Another issue to consider is the localization of wearable sensors for gait analysis [9, 58]. Trojanello et al. and Romijnders et al. use a shank sensor, which may be more sensitive to the anterior-posterior acceleration movement during the static phase, for which the foot sensor does not provide any information [23, 26]. This location may be more suitable for detecting gait events.
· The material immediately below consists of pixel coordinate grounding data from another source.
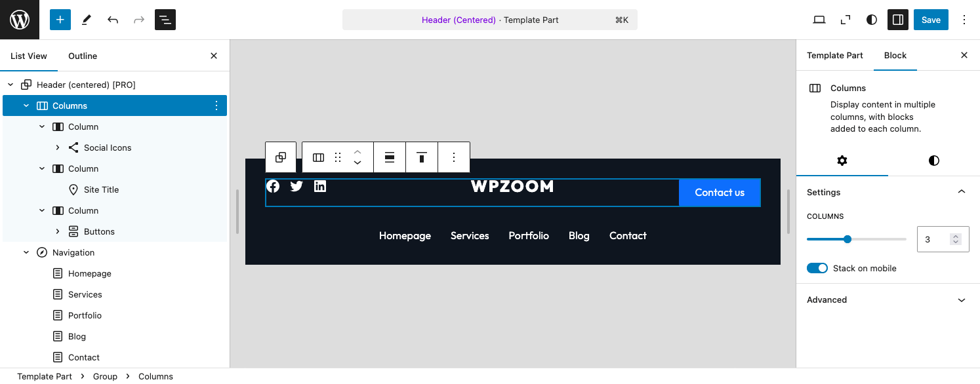Image resolution: width=980 pixels, height=384 pixels.
Task: Click the Facebook social icon in header
Action: click(273, 186)
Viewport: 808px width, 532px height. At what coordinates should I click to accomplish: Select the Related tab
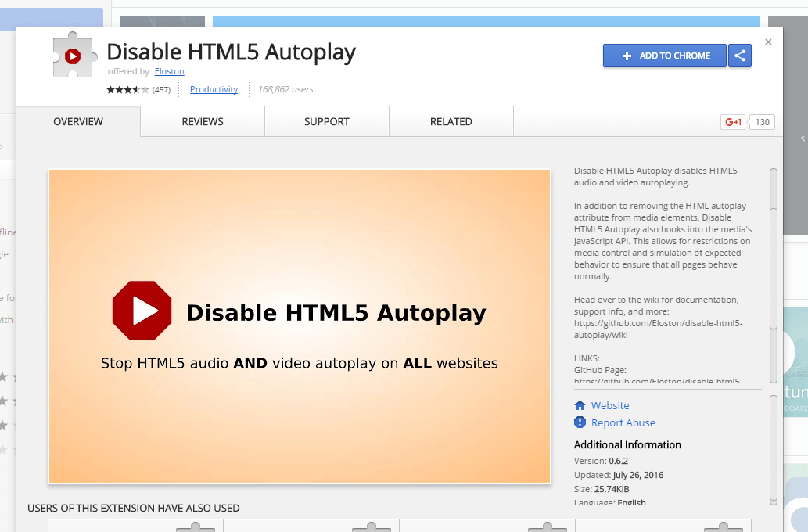point(451,122)
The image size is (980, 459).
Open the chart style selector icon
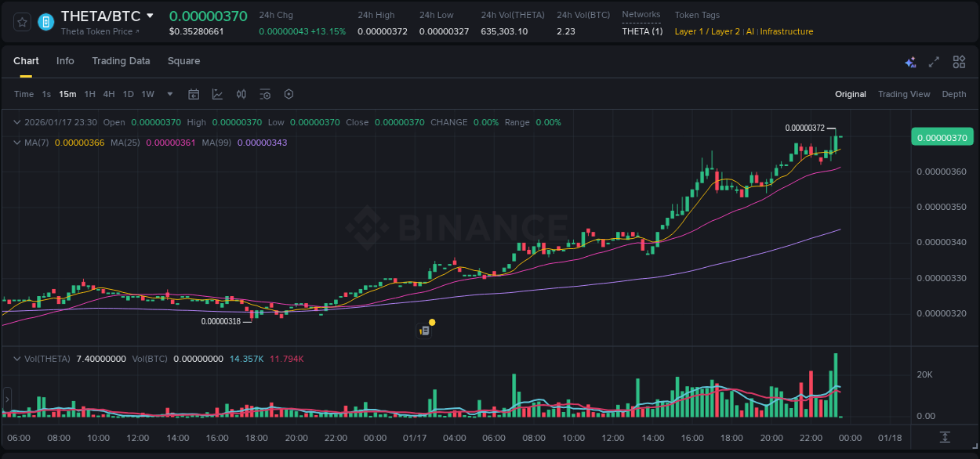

However, for the analysis of step width and asymmetry, the sensor located on the foot will be more sensitive to variations and thus provide more relevant information. It is therefore a compromise between detecting gait events and analyzing gait parameters. It could also be interesting to use all 4 sensors to combine their interests, even if this would make deployment of the measurement more complex.

Conclusion

Our Adaptive Non-Linear Approach to Step Detection using IMU has proven to be effective in analyzing the gait of healthy individuals and some pathological gait, without the need for an annotated dictionary or the use of a gait recognizer. This innovative tool has the potential to enable real-time gait analysis of neurological patients and can be used as a routine clinical tool throughout their follow-up. Our next objective is to provide an instantaneous gait analysis that can be deployed in clinical routines.